High Interest Rates: A Who-Dun-It?

WHAT'S responsible for this year's interest-rate hike? Bond yields since year-end are up 1-3/4 to 2-1/2 percentage points overseas. Domestic bonds moved in the same direction, with a rise of more than a point in government Treasuries. The Wall Street Journal asks: ``For 75 years, the Federal Reserve took the blame for rising interest rates. Now it can more easily pass the buck. What's going on?''

Global capital demands are not to blame.

But Fed governors and private commentators are indeed busy turning the finger of suspicion away from Washington. In January congressional testimony, Chairman Alan Greenspan cited ``stronger-than-expected economic data, a run-up in energy prices, and increasingly attractive investment opportunities abroad.'' Uncertainty about the economic side effects of German reunification was great, he said, and markets may have overreacted. After several more weeks of rising rates, he began to identify the source of the rate hike as global: the capital demands of converting most of the communist world to a market economy.

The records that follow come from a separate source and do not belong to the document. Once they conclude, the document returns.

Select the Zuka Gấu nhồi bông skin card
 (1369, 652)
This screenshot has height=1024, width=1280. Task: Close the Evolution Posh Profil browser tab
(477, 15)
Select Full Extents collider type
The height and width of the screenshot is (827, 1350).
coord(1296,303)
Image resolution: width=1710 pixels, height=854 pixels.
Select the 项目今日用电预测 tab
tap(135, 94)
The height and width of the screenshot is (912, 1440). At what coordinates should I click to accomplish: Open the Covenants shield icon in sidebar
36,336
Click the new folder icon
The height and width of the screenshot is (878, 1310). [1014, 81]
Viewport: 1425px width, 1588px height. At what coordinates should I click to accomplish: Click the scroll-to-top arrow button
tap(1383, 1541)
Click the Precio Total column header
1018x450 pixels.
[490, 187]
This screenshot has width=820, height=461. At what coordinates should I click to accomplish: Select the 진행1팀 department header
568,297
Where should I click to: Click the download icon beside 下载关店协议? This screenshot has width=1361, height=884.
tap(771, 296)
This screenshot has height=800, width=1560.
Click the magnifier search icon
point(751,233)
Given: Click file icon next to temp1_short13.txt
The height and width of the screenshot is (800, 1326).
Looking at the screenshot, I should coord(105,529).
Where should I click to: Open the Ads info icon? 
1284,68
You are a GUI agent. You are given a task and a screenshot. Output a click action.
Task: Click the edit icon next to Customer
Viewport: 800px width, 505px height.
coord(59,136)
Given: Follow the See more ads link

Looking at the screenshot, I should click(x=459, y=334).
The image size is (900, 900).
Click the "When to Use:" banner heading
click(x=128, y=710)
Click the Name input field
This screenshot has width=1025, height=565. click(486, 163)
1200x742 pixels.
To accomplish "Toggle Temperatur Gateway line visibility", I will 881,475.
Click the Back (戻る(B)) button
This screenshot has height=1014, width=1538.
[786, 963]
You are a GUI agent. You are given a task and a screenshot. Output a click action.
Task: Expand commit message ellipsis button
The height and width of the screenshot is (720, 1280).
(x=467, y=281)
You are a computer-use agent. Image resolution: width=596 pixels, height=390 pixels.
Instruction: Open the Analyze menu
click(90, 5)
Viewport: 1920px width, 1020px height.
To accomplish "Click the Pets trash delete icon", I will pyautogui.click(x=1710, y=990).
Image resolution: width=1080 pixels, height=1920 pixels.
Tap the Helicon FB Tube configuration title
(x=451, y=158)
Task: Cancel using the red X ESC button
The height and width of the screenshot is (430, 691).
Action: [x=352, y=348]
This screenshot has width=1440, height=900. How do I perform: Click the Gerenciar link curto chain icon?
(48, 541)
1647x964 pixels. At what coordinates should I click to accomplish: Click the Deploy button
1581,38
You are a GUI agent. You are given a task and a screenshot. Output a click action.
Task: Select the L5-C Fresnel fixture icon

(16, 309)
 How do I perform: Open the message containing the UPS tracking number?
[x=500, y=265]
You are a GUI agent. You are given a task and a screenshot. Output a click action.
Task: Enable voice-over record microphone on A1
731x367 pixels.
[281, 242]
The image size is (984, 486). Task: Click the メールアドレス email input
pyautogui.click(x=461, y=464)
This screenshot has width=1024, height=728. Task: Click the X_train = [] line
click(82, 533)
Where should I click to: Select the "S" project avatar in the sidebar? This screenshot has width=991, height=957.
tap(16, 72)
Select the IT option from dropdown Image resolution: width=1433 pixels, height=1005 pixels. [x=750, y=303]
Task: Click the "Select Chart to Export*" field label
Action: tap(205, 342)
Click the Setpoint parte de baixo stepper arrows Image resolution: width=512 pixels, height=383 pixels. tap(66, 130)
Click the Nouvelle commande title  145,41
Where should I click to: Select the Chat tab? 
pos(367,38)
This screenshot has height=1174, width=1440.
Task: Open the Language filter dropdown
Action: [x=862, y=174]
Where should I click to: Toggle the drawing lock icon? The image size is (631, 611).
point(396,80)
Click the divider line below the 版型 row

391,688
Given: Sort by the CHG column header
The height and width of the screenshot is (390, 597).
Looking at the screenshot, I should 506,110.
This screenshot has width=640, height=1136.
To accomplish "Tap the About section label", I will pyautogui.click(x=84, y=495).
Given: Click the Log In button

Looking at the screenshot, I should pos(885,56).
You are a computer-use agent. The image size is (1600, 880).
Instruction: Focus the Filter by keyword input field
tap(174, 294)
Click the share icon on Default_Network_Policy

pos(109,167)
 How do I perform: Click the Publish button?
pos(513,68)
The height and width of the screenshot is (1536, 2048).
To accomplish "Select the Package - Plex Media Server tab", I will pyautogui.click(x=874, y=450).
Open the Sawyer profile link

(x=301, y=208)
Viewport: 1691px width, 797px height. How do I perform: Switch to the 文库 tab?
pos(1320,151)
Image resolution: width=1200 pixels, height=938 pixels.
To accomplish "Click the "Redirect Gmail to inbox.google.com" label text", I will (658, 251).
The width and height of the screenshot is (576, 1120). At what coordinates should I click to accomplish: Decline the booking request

``This is an extraordinary change in the nature of the world's savings and investment which I don't think has any historical precedent, certainly not in the last 40 years.... ''

Mr. Greenspan's thoughts were echoed at the same hearing by Michigan Sen. Donald Riegle (D):

``I don't see how the United States is going to be able to go out and grab the same share of the international savings pool, now that we've got a big new competitor in terms of Eastern Europe, without having to pay a higher price for it.''

The word is out that the Fed has less power to control interest rates now that markets have gone global. For Lyle Gramley, the Fed's chief economic forecaster during the 1970s, this was a complete surprise: ``Whoever thought that developments in West Germany were going to be a very important influence on interest rates in the US? Maybe somebody did. It wasn't me.''

At first glance, global markets offer an alibi to central bankers in Washington, London, and elsewhere. Escalating international interest rates are now attributed to a rising world real rate - the interest rate after subtracting anticipated inflation. But blaming the markets' response to world capital demands is a dangerously open-ended escape route for the Fed. More careful global thinking leaves the central bankers still on the hook.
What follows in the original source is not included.